### DIRECTIONS:
Return exactly the lines from the one containing "You are a GUI" through the last line of the records below, both included, and leave out any pictures.
□ □ □ □ □ □ □
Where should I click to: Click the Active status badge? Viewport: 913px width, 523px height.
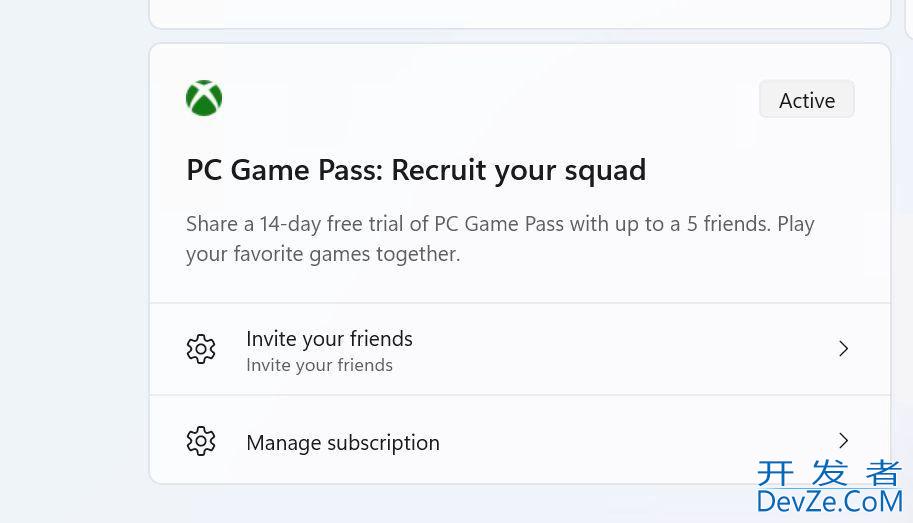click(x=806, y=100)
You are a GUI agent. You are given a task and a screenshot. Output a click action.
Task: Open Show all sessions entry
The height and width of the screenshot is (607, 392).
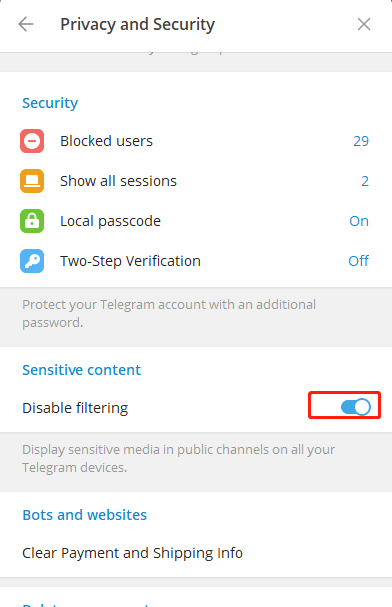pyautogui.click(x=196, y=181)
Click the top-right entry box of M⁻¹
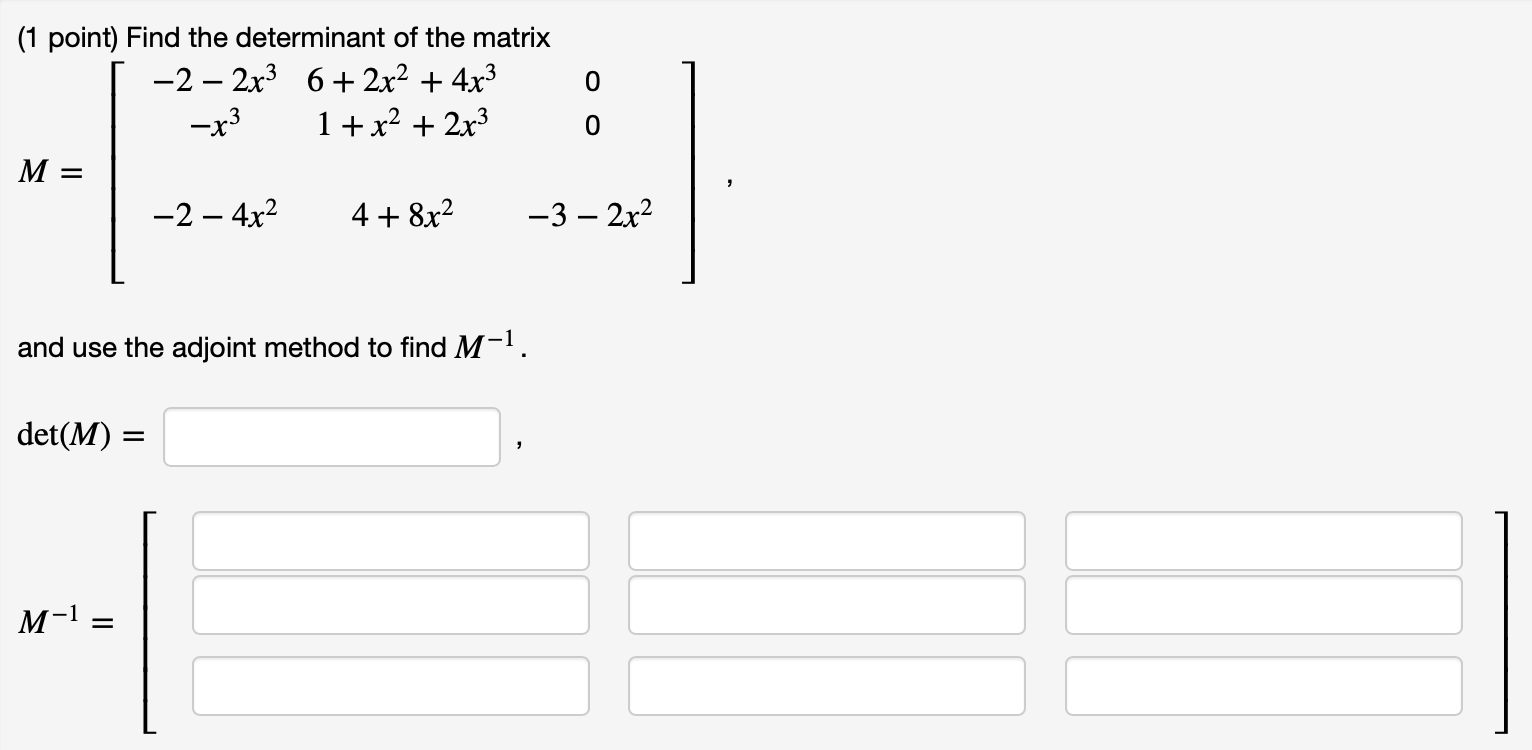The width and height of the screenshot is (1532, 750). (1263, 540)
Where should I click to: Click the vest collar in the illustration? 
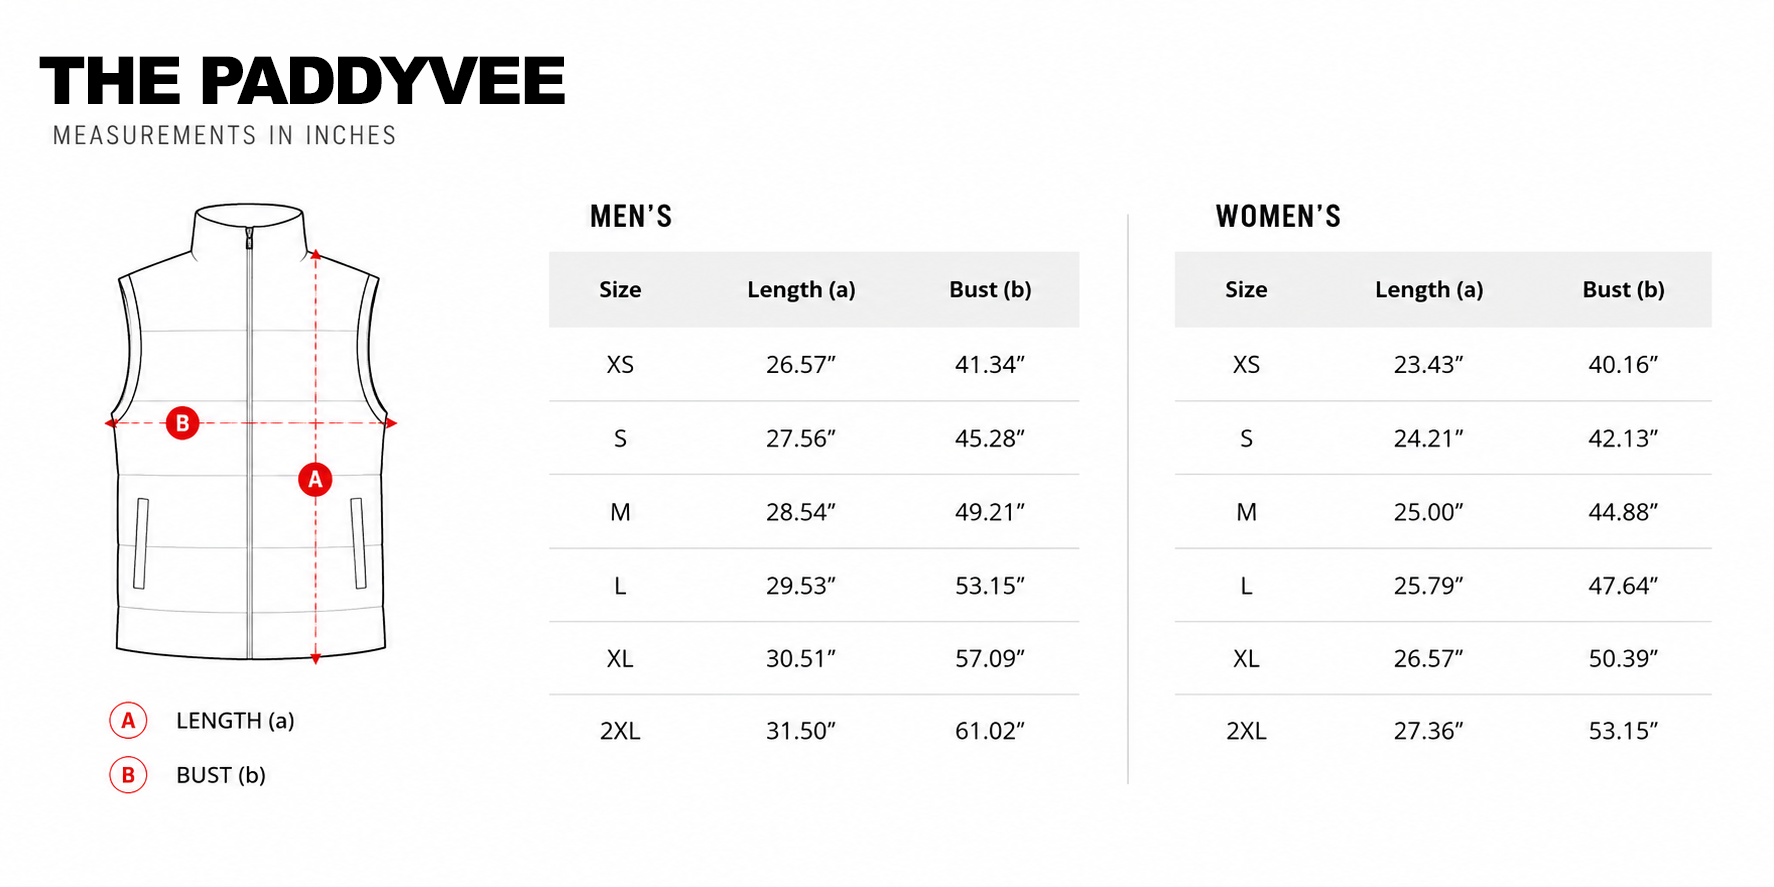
□ □ □ □ □ □ □
### PROBLEM SOLUTION:
You are a GUI agent. You are given a task and a screenshot. Output a click action.
Task: Open Show all sessions entry
The height and width of the screenshot is (607, 392).
pyautogui.click(x=196, y=181)
Click the top-right entry box of M⁻¹
The width and height of the screenshot is (1532, 750). (1263, 540)
Where should I click to: Click the vest collar in the illustration? 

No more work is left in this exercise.